L’edificio, scoperto negli anni 1982-83 da un’équipe guidata dall’università “La Sapienza” di Roma, prende nome dalla famiglia castelvetranese proprietaria di uno stabile in questa zona.
Il tempio (6,76 x 16,25 m), preceduto da un grande altare, è orientato est-ovest con una leggera inclinazione a sud ed è della tipologia ad oikos con lo spazio interno tripartito in pronao, naos e adyton; quest’ultimo, in particolare, ospita un altare ancora in situ. Sulla fronte orientale è stato individuato un portico di epoca punica rivelato dai blocchi di fondazione scoperti presso gli angoli N-E e S-E del tempio.
Le pareti del santuario si elevavano per cinque assise; l’ultima, che doveva ospitare il coronamento dell’edificio, presentava dei fori nella faccia interna dove si collocavano le travi per la copertura e nella faccia esterna un geison aggettante rispetto alle strutture sottostanti e in linea con la pendenza del tempio.

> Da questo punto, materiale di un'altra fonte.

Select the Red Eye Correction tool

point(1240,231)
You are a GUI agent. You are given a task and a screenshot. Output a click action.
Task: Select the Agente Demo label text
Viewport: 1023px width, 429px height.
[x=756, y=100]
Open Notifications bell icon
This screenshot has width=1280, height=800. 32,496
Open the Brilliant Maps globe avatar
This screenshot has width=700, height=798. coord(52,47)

I muri, rivestiti d’intonaco bianco nella parte interna, erano fatti con blocchi irregolari di arenite; ne conseguiva così una pianta dell’edificio non perfettamente rettangolare. Per quanto riguarda la cella rimangono ancora tracce della sua suddivisione interna, in particolare del muro che congiungeva il naos con l’adyton costruito in blocchi e coronato da stipiti. Al muro anzidetto, nella parte nord, è addossato un blocco che presenta, nella faccia superiore, quattro fori: si tratta con ogni probabilità di un altare di epoca punica. Un’altra struttura analoga, costituita da tre blocchi litici parallelepipedi, è collocata sul muro di fondo dell’adyton: anche questa presenta sulla faccia superiore tre fori quadrati. Le cavità presenti su entrambi gli altari servivano ad alloggiare delle stelai o dei betili aniconici davanti ai quali venivano offerte delle libagioni.
La costruzione del tempio è ascrivibile al VI sec. a.C.; tuttavia la presenza in questo luogo di materiale ceramico greco, databile alla fine del VII sec. a.C., può essere riferibile ad una frequentazione dell’area per fini cultuali ancor prima della costruzione del santuario. Questo dato è di fondamentale rilievo. È noto, infatti, che la collina occidentale fu sede di culti indigeni assimilati successivamente dai Greci; è possibile quindi che i primi contatti tra i i nuovi arrivati e gli indigeni si fossero sviluppati attorno a tale area. Comunque, questa zona dovette rivestire sempre una considerevole importanza per la città se si considera che in epoca punica essa era ancora utilizzata per fini cultuali.
L’ultima fase d’utilizzo del tempio è ascrivibile ad un periodo compreso tra la seconda metà del IV sec. a.C. e la prima metà del III sec. a.C.; successivamente venne riutilizzato come sepolcreto.
Fra i manufatti ritrovati durante lo scavo spiccano un coccio con su iscritto “ERA” in dialetto dorico e due statuette di kurotrophos. Alcuni studiosi sostengono che l’iscrizione possa essere riferibile alla divinità venerata nel tempio. Si tratterebbe, così come era successo per il culto di Zeus, di una geminazione religiosa dove a un culto di tipo olimpico ed importato dalla madrepatria se ne aggiungeva un altro di tipo locale ed influenzato dalla matrice indigena. Tuttavia le due statuette potrebbero offrire una nuova visione dell’intero complesso sacro; infatti le kurotrophos sono ascrivibili a divinità legate al culto della fertilità: stando a questa interpretazione il tempio, in relazione alla vicinanza col complesso monumentale della Malophoros, potrebbe essere connesso al culto di una divinità legata alla fecondità, forse quella Prasikrateia menzionata nell’iscrizione del tempio G.